= James Chiles =

James J. Chiles (May 1, 1833 - September 21, 1873), also known as Jim Crow Chiles, was a Confederate outlaw who fought with Quantrill's Raiders.

==Personal life==
Born on May 1, 1833, Chiles was from a Jackson County, Missouri family. His father, James Chiles, was a state senator. Chiles married Sarah Ann Young in 1861, when she was 16 years of age. Her sister was Martha Ellen Young Truman, the mother of President Harry S. Truman.

Initially, Chiles seemed like a good husband for Sarah Young. He came from a family that held a lot of land and were early settlers in the county. In fact, he was "a highly unsavory character… the dark side of frontier life, a future skeleton for the Young-Truman family closet." He was described as someone who could be good-natured, "but subject to violent fits of anger, and when angry, a very dangerous man." In 1857, a man commented on Chiles' table manners, and Chiles killed him. He was tried for murder, but was not convicted, in part due to his family name.

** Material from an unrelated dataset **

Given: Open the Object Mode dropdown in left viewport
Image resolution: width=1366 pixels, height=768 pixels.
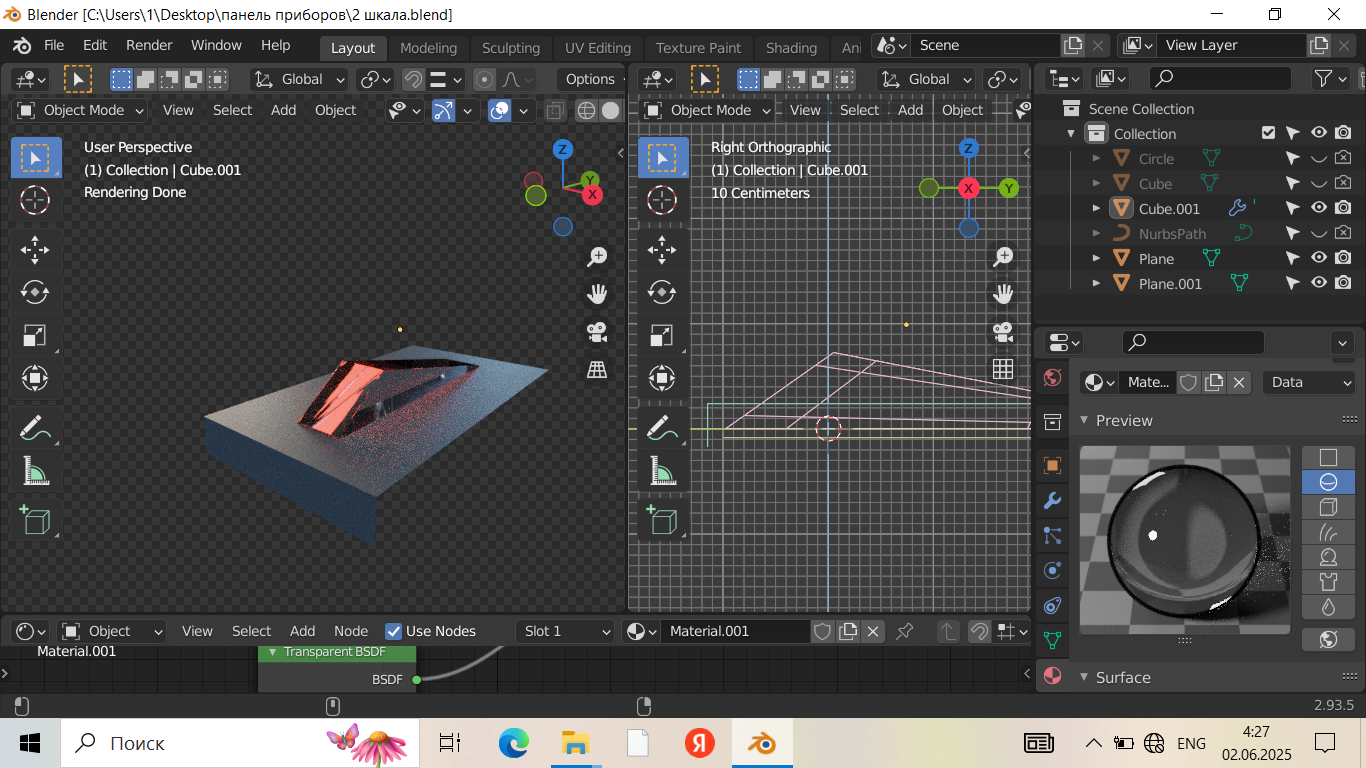Looking at the screenshot, I should (x=81, y=110).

He received the nickname Jim Crow for his skill in dancing the song-and-dance caricature of blacks, the Jim Crow Set. Chiles and his brothers Elijah and Henry were fined in Jackson County in the 1850s for racing and gambling on Sunday. His father and father-in-law, Soloman Young, were pro-slavery.

==Civil War raider==

During the American Civil War, Chiles rode with William Quantrill and Bloody Bill Anderson. The gang included some of the most infamous raiders of the time, including Jesse and Frank James, the Younger Brothers, and Ike Flannery. They and Chiles raided and burned many pro-union towns and caused havoc for many union supporters and northern families. One of the best known raids that Chiles can be associated with is the infamous Lawrence Massacre in August 1863. The gang killed more than 150 men and boys and burned most of the town.

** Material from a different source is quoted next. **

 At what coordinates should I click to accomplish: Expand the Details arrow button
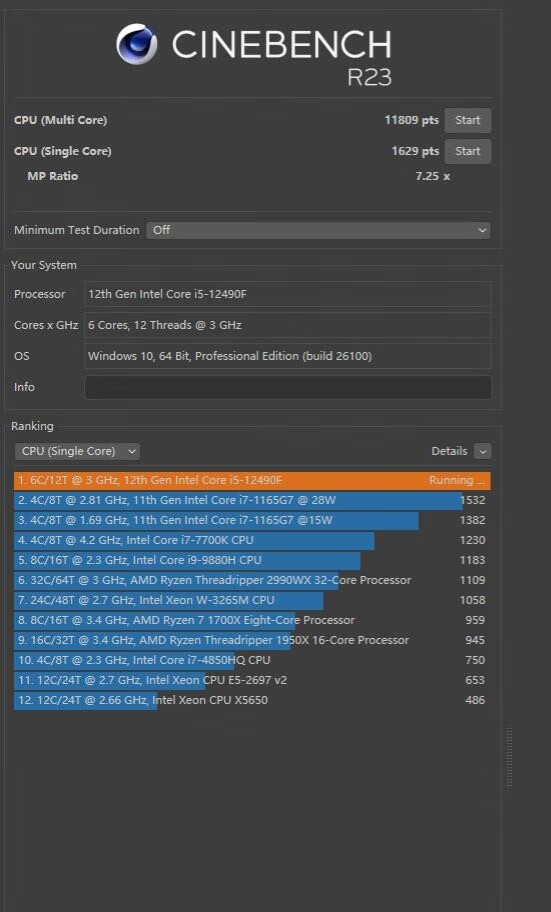click(482, 451)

In 1863, Chiles established a combination saloon, gambling house, and hotel in Sherman, Texas. It was also his home. He received many "refugees" from Jackson County. Chiles fought with two men over gambling disputes and killed both of them.

==Post-war life==
Due to Chiles activities during the war, and the anti-Confederate sentiment in Missouri following the war, Chiles had a difficult time adjusting to normal life. For instance, people who had been supportive of Confederates were not allowed to get certain jobs, vote, or hold office. In Kansas City, he ran a saloon and gambling house.

Chiles was wanted on indictments for three other murders and accused of killing nine additional men. On September 21, 1873, he was killed by Deputy Marshal James Peacock during a confrontation in downtown Independence, Missouri. Peacock (who survived with Chiles' bullet lodged in his spine) was then shot by Chiles' son, Elijah, who was shot and killed by Peacock's son, Charles.